The tribunal, formally called the Extraordinary Chambers in the Courts of Cambodia (ECCC), found the ultra-Maoist regime’s “Brother Number Two” Nuon Chea and its head of state Khieu Samphan guilty of crimes against humanity and genocide.
They were sentenced to life imprisonment, with Chea passing away last month at the age of 93.
The results of the Opinion Study on the Disposition and Custody of the ECCC’s Archives were released by DC-Cam on Wednesday.
The survey was undertaken from April to May in Phnom Penh and Prey Veng, Kandal, Battambang and Kampong Cham provinces.
A total of 1,574 people, including 550 members of the general public, 16 former Khmer Rouge cadres, 510 survivors of the regime, 444 university graduates and 37 university teachers were interviewed.
Seventeen “key informants” – including ECCC staff, donor country representatives, civil parties and NGO staff – were also interviewed.
The findings showed that 96 per cent of respondents thought it was essential to store the ECCC’s archives and its work in a safe and secure location.
“Respondents also believed that the ECCC’s archives must be stored and preserved at an institution that is credible and trusted, independent and neutral, and easily accessible by the Cambodian people.
“Respondents were strongly of the view that the institution that maintains the archives must not be politically connected or influenced,” the study said, adding that all documents must be protected from being “altered, adjusted or destroyed”.
“Respondents also suggested that the institution should invest in technology to make the archives accessible to the public and other relevant stakeholders throughout the world. They suggested having cloud storage, a secure online platform and data centres. But all of the archives must be maintained in Cambodia,” the study said.
Chhang Youk, the director of DC-Cam, said an official decision on where to keep the ECCC’s archives had never been made.
“The objective of this study was to survey the attitudes of the Cambodian people regarding the disposition and custodianship of the archives of the ECCC, so that this information can serve as a key input into decisions about where and how these important historical records are preserved and maintained.
“Because a decision has never been made officially according to international norms, it led us to conduct this survey on an independent and credible institution in which to house the ECCC’s archives.

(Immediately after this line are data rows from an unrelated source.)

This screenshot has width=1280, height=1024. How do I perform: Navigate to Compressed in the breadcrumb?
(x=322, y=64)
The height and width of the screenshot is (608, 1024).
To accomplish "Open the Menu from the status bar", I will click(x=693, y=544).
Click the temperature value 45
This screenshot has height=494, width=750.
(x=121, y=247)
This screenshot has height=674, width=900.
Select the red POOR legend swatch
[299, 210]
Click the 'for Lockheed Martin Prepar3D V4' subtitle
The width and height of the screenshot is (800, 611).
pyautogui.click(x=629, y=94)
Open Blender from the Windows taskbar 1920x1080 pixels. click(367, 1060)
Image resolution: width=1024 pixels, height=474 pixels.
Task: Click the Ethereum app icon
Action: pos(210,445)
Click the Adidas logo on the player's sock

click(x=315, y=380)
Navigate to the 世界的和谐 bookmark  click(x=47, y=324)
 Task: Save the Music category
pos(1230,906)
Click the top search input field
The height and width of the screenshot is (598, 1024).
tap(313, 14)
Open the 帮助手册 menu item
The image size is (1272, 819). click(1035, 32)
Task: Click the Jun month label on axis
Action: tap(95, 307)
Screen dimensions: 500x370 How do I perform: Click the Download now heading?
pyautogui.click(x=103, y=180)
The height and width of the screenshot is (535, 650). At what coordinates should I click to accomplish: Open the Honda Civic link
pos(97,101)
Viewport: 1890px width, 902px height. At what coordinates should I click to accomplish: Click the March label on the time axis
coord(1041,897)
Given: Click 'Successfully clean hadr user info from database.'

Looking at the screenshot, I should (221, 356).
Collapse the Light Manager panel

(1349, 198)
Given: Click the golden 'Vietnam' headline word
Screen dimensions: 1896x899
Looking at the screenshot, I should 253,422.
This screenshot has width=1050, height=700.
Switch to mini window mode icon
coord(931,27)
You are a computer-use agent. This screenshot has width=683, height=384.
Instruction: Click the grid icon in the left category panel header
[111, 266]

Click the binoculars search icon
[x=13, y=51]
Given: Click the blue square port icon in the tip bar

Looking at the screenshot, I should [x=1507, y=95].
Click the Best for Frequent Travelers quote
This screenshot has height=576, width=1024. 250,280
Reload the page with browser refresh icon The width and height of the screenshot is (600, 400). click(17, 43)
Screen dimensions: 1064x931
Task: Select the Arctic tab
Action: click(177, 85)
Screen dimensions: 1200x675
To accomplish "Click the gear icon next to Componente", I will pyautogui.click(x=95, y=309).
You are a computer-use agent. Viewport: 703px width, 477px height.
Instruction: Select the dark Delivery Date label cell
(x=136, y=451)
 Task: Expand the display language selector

“Another lesson to be learned is that UNTAC did not leave any 1993 election documents in Cambodia, not even a copy of the most important of the documents, the Paris Peace Agreements,” Youk said.
UNTAC – the UN Transitional Authority in Cambodia – was formed to implement the 1991 Paris Peace Agreements that brought an end to decades of conflict.
Four institutions, the National Library, DC-Cam, the Hun Sen Library and the Library of the Ministry of Justice, were recommended by respondents as places to store the ECCC archives.
The $2.4 million Legal Documentation Centre was inaugurated in June, 2017, to house them.
Paid for by Japan, it stores the hard and soft copies of documents relating to the proceedings of the Khmer Rouge tribunal.
ECCC spokesperson Neth Pheaktra said the placement of the ECCC’s archives after the tribunal’s closure has been discussed in several meetings between Cambodian and UN officials during course of the ECCC.
“Further to the request of the General Assembly in Resolution 73/279 of 22 December 2018, the United Nations has entered into discussions with the Royal Government of Cambodia to discuss the potential residual functions of the court, including concerning the archives of the ECCC,” Pheaktra said.